I saw Elise Olding speak at the September conference together with Bill Rosser, and I wasn’t completely impressed, but I think that she was fairly new to Gartner so wanted to take a second look. She’s focusing on three issues in this presentation:
- How should users assess organizational readiness?
- How should you initiate BPM and what does a plan for getting started look like?
- What are the critical success factors to long-term success with BPM?
She breezed pretty quickly past the business process maturity model — again, I thought that Gartner would be focusing more on this — but covered some great points on the importance of corporate culture and change management when implementing BPM: exactly the things that many companies ignore, especially if BPM is being pushed by IT rather than pulled by the business. She makes the point that many factors required for BPM success don’t come naturally to many organizations, and discussed three enterprise personality profiles that determine the approach and goals:
- Aggressives have an imperative to stay ahead of the pack; they’re trying to seize advantage.
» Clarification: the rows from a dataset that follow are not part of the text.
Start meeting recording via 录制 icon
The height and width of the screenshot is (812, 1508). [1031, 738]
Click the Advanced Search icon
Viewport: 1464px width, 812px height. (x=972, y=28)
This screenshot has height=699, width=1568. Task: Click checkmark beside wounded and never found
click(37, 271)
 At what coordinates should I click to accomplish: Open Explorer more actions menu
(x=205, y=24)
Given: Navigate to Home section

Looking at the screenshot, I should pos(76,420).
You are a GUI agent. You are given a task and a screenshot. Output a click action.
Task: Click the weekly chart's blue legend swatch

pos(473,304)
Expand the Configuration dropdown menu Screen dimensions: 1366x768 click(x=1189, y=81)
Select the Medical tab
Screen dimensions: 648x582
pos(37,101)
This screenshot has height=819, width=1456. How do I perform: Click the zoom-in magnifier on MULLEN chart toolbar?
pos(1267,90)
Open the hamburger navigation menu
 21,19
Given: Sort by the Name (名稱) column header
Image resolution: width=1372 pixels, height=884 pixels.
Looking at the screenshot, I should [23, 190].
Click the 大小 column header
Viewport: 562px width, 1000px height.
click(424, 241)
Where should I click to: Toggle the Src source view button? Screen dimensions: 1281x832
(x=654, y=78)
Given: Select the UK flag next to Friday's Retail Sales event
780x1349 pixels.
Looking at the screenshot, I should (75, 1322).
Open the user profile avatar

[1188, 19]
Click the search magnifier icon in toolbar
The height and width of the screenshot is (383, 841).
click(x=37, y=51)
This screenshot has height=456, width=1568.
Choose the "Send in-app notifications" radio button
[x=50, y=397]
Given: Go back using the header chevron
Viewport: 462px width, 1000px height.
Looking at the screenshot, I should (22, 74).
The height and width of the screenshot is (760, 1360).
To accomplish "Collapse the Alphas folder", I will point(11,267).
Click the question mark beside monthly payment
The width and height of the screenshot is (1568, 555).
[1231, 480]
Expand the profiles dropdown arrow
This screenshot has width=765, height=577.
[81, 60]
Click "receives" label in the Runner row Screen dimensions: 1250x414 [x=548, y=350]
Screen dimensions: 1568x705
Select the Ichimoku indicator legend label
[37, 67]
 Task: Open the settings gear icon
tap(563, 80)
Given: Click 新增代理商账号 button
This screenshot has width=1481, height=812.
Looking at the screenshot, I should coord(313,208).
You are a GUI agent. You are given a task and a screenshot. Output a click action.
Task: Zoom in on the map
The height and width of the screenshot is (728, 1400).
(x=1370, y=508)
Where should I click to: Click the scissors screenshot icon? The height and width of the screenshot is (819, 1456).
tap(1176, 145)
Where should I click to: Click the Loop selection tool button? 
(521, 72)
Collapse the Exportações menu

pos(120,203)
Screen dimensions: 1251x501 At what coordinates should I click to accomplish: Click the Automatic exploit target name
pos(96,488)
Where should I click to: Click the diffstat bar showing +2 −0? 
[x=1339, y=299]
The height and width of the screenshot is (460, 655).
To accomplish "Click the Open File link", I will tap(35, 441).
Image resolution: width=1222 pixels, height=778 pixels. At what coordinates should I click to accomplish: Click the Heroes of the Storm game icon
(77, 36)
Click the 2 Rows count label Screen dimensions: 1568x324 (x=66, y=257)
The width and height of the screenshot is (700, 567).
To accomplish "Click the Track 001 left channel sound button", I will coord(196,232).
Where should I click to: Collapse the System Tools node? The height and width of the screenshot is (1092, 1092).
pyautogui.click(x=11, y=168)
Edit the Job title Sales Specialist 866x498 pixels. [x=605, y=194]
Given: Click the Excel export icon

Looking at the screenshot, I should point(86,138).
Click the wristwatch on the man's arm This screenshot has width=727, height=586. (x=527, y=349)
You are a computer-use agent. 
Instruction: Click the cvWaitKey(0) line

- Moderates have an imperative to get leverage over their direct competitors; they’re seeking parity in the marketplace.
- Conservatives have an imperative to catch up with the bulk of the competitive pack; they’re trying to reduce pain and (although she didn’t state this explicitly) probably just stay alive.
She went through the different project roles and the skills associated with those roles: executive sponsor, business process improvement director, business process improvement project lead, design team, subject matter experts, and business process analyst. She drilled in specifically on the executive sponsor role and how important it is to have the right fit: an involved decision-maker with the right motivation and influence across the enterprise.
Next up were the steps for initiating a BPM project: determining objectives (e.g., agility, compliance), understanding and defining critical processes (e.g., delivering products and services), determining the initial organizational model (e.g., reporting structure for process-specific functions), implementing a “getting started” checklist (14 key project activities that she identifies, e.g., develop business case), and documenting and using the BPM plan (actually just normal project plan/management). She spent quite a bit of time on these five points, and provided a lot of valuable detail and examples; this isn’t rocket science, but it’s good planning strategy that doesn’t add a lot of overhead.
She stressed some key points that apply to any type of IT project, not just BPM:
- Focus on the right methodology first before selecting even the technology class, much less a particular vendor or tool
- Projects must be compelling and tied to business strategy, and be prepared to go back at the end and see if the promised benefits were actually achieved
- Pick the first project carefully: a success here will pave the way for later projects
- Assign the right resources at the right time, including maintaining continuity of key resources throughout the project
- Establish governance, but start out with a light touch and add more rigor later
As I mentioned in my review of her previous presentation, her background seems to be focused on strategic IT planning, so that many of her comments are applicable to other technologies, but she’s done a good job of moving from a generic IT strategy to a mostly BPM-focused strategy. She’s really talking about business architecture in this presentation, where BPM is just one of the methodologies and tools that might be used as part of business architecture — she stated explicitly that enterprise architecture is the context for BPM, a view that I’ve been discussing with my clients for some time. Unfortunately, many EA efforts are really more information architecture groups within IT, and they mostly ignore business architecture and other “soft” parts of the architecture.
There was a question about how to reconcile business analysts in both business and IT reporting areas; unfortunately, I think that she misunderstood this as how to reconcile business analysts in business and system analysts in IT, which is a communication issue rather than an organizational issue. I often see the business analyst title used for people in both IT and business, and my feeling is that business analysts belong in the business, although business process analysts should have at least dotted-line reporting to a BPM center of excellence if one exists. I’d love to hear any comments from readers on what they’ve experienced here with where business (process) analysts report and what works best.
Another question was about the role of the executive sponsor, and she had some good comments on how to manage your executive sponsor: establish a service level agreement with them, where they agree to four hours each week of effort, and agree to a specific timeline for responding to requests for decisions. A recommendation of hers, which would be difficult for a lot of people, is to document in the project reports if the executive sponsor is not meeting their obligations.